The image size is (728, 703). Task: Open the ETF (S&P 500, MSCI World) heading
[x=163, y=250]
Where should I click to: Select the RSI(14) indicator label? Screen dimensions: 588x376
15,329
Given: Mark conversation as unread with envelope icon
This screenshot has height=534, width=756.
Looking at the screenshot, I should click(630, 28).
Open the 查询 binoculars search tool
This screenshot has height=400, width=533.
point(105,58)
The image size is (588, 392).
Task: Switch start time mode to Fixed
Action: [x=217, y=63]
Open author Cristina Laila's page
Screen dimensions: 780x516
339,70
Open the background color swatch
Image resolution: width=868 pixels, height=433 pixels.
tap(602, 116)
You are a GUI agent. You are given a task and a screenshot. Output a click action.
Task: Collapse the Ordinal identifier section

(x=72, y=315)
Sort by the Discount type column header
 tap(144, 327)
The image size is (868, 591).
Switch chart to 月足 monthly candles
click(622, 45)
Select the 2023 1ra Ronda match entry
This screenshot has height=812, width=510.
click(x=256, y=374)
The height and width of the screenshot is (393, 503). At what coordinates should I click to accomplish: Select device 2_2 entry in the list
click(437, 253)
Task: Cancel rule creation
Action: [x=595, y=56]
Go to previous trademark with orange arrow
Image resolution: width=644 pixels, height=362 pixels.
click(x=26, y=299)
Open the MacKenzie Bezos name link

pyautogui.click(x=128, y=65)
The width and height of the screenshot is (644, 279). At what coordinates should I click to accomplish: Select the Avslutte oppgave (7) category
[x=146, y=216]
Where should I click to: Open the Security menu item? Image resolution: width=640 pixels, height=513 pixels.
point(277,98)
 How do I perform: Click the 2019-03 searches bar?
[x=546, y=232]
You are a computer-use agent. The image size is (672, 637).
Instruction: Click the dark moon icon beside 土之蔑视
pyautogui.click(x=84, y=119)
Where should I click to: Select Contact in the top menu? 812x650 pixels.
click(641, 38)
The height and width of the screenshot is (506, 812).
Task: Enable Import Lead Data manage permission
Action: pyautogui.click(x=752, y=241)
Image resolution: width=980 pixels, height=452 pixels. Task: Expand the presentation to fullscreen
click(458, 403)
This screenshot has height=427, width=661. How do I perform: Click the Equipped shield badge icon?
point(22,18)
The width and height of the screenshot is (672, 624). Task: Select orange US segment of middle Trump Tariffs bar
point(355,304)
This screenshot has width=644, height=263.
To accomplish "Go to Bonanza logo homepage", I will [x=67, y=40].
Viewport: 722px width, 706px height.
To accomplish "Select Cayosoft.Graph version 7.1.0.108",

* * * * *

▸ What this task involves: Please copy out each record, character for character.

▸ Answer to this problem:
The image size is (728, 703). Task: Open the ETF (S&P 500, MSCI World) heading
[x=163, y=250]
Where should I click to: Select the RSI(14) indicator label? Screen dimensions: 588x376
15,329
Given: Mark conversation as unread with envelope icon
This screenshot has height=534, width=756.
Looking at the screenshot, I should click(630, 28).
Open the 查询 binoculars search tool
This screenshot has height=400, width=533.
point(105,58)
The image size is (588, 392).
Task: Switch start time mode to Fixed
Action: [x=217, y=63]
Open author Cristina Laila's page
Screen dimensions: 780x516
339,70
Open the background color swatch
Image resolution: width=868 pixels, height=433 pixels.
tap(602, 116)
You are a GUI agent. You are given a task and a screenshot. Output a click action.
Task: Collapse the Ordinal identifier section

(x=72, y=315)
Sort by the Discount type column header
 tap(144, 327)
The image size is (868, 591).
Switch chart to 月足 monthly candles
click(622, 45)
Select the 2023 1ra Ronda match entry
This screenshot has height=812, width=510.
click(x=256, y=374)
The height and width of the screenshot is (393, 503). At what coordinates should I click to accomplish: Select device 2_2 entry in the list
click(437, 253)
Task: Cancel rule creation
Action: [x=595, y=56]
Go to previous trademark with orange arrow
Image resolution: width=644 pixels, height=362 pixels.
click(x=26, y=299)
Open the MacKenzie Bezos name link

pyautogui.click(x=128, y=65)
The width and height of the screenshot is (644, 279). At what coordinates should I click to accomplish: Select the Avslutte oppgave (7) category
[x=146, y=216]
Where should I click to: Open the Security menu item? Image resolution: width=640 pixels, height=513 pixels.
point(277,98)
 How do I perform: Click the 2019-03 searches bar?
[x=546, y=232]
You are a computer-use agent. The image size is (672, 637).
Instruction: Click the dark moon icon beside 土之蔑视
pyautogui.click(x=84, y=119)
Where should I click to: Select Contact in the top menu? 812x650 pixels.
click(641, 38)
The height and width of the screenshot is (506, 812).
Task: Enable Import Lead Data manage permission
Action: pyautogui.click(x=752, y=241)
Image resolution: width=980 pixels, height=452 pixels. Task: Expand the presentation to fullscreen
click(458, 403)
This screenshot has height=427, width=661. How do I perform: Click the Equipped shield badge icon?
point(22,18)
The width and height of the screenshot is (672, 624). Task: Select orange US segment of middle Trump Tariffs bar
point(355,304)
This screenshot has width=644, height=263.
To accomplish "Go to Bonanza logo homepage", I will [x=67, y=40].
Viewport: 722px width, 706px height.
To accomplish "Select Cayosoft.Graph version 7.1.0.108",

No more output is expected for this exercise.